The Independent Budget Office will conduct an economic study of Bruce
Ratner’s $2.5 billion Atlantic Yards development, the city-funded
fiscal watchdog agency announced this week.

Responding to requests from elected officials and opponents of the project,
which Ratner estimates will cost $2.5 billion to complete, the agency
agreed to undertake the study, but said it must receive detailed financial
information from Ratner’s company, Forest City Ratner, before it
can go ahead.

“We have decided that we will take a look at it, but we don’t
know what that means as far as scope and timing,” said Doug Turetsky,
a spokesman for the IBO.

The developer is expected to seek both city and state subsidies but has
not yet disclosed the scope of his request. While Mayor Michael Bloomberg
has pledged support for the project, it is still unclear how the city
intends to finance its contribution.

“Those are two very large open questions at the heart of what we
would typically look at,” said Turetsky.

Ratner is proposing to construct a 21-acre, arena, office tower and residential
village starting at the intersection of Atlantic and Flatbush avenues
and stretching six blocks into Prospect Heights.

The plan includes 17 buildings reaching as high as 620 feet. An initial
presentation of Ratner’s project included designs by renowned architect
Frank Gehry.

Opponents of the massive project have been urging the IBO to undertake
a study ever since Ratner released an economic analysis he commissioned.

“It is a victory,” said Prospect Heights Councilwoman Letitia
James, an ardent opponent of the arena. “But we were promised facts
at the city council hearing, we have yet to receive them.
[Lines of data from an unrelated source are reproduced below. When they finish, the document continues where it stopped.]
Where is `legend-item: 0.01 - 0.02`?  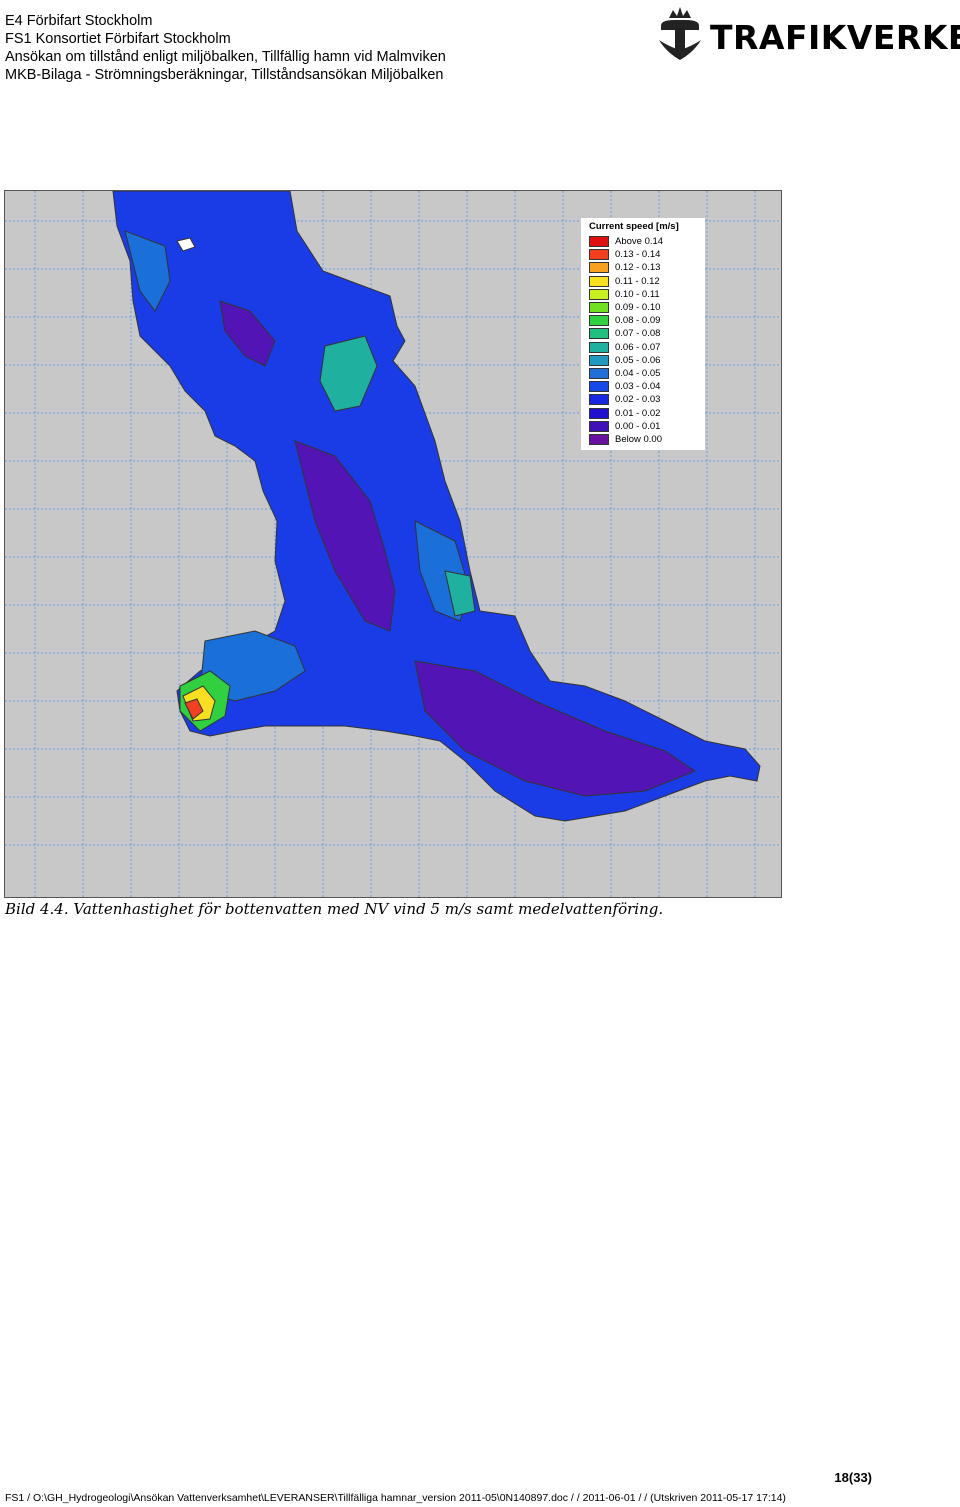
legend-item: 0.01 - 0.02 is located at coordinates (643, 412).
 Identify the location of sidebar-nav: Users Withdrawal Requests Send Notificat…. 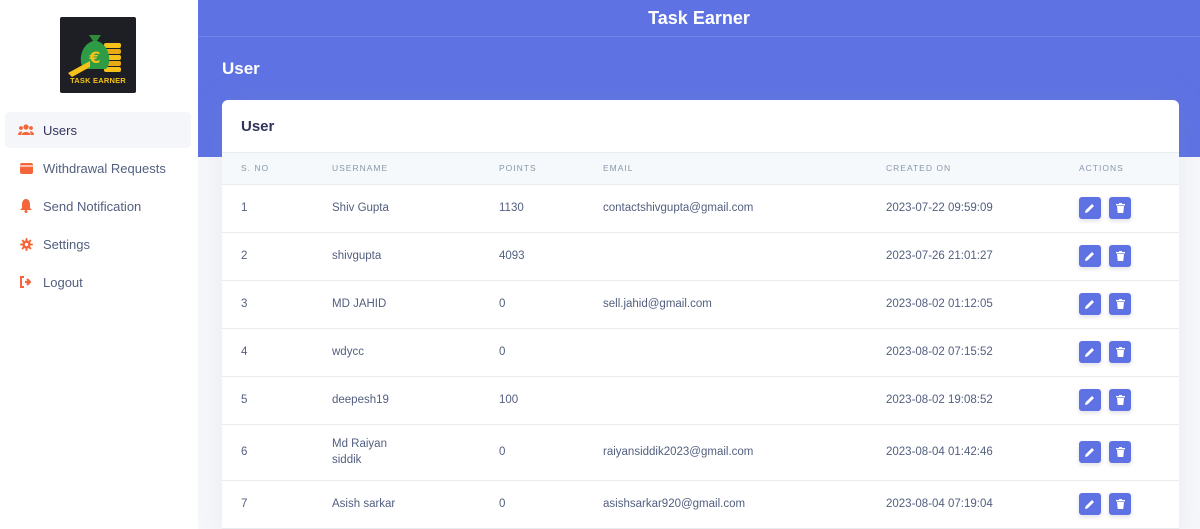
(98, 207).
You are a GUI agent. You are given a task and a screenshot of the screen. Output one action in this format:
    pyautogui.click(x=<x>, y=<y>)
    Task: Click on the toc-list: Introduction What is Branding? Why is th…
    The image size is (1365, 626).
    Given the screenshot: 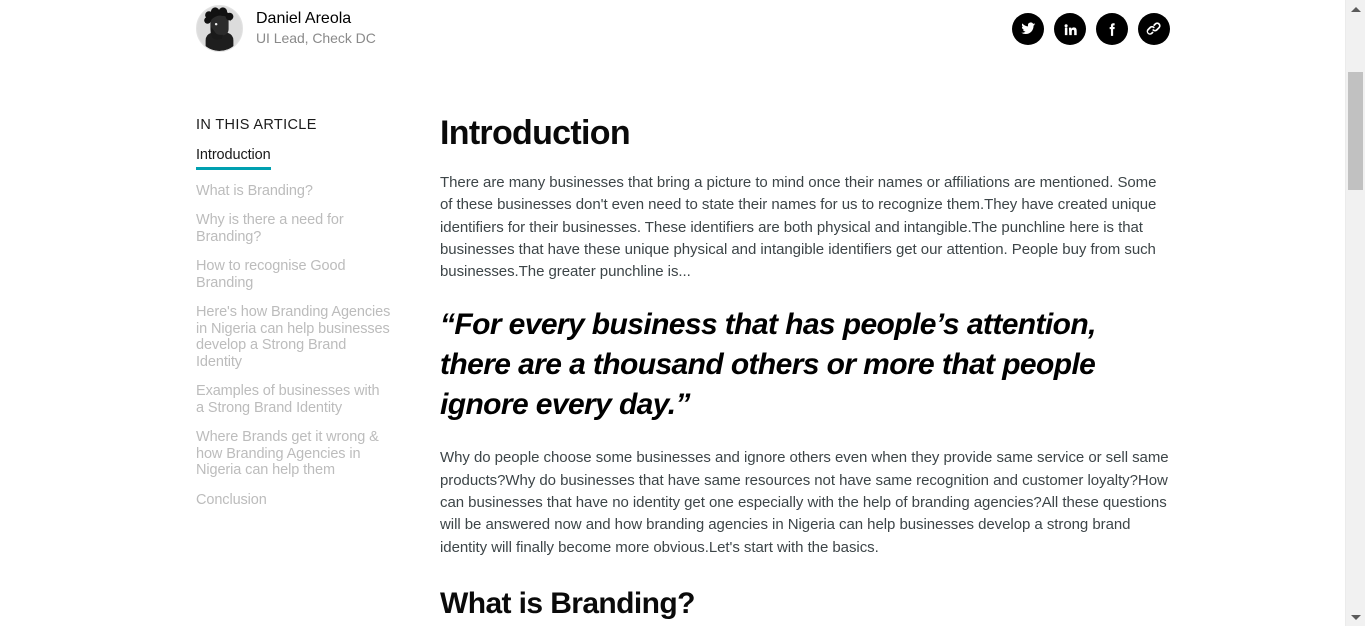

For the IBO
to do a full and complete analysis they would need all of the information.”

At a city council hearing on May 4, Andrew Alper, president of the Economic
Development Corporation, a city-run organization with the stated objective
of spurring business and industrial growth, praised the project, saying
the “benefits far outweigh the costs.”

Asked by several council members how much money the city expected to plunk
down, Alper said they were still working on the figures and would have
them in several weeks.

James sent letters to both the mayor and Speaker Gifford Miller last month
asking for an independent study on the arena after opponents released
their own study claiming the project could cost the city over $500 million.

The economic study on the arena commissioned by Ratner estimated the cost
to taxpayers at $449 million, although overall projected a net gain from
Atlantic Yards.

Last week, the IBO released an analysis of the proposed Hudson Yards development
plan on Manhattan’s West Side including a stadium for the National
Football League’s New York Jets, claiming the project posed significant
risks to the city budget.

The study was conducted after the Bloomberg administration was criticized
for relying on a report by Ernst & Young that was commissioned by
the team.

Economist Theresa Devine, who completed the Hudson Yards analysis, will
take the lead on the Atlantic Yards study, according to Turetsky.

“I think it’s wonderful that the IBO will take a serious look
at this,” said Patti Hagan, a spokeswoman for Develop Don’t
Destroy Brooklyn, “because maybe they can get some of the numbers
that we have thus far been unable to find.”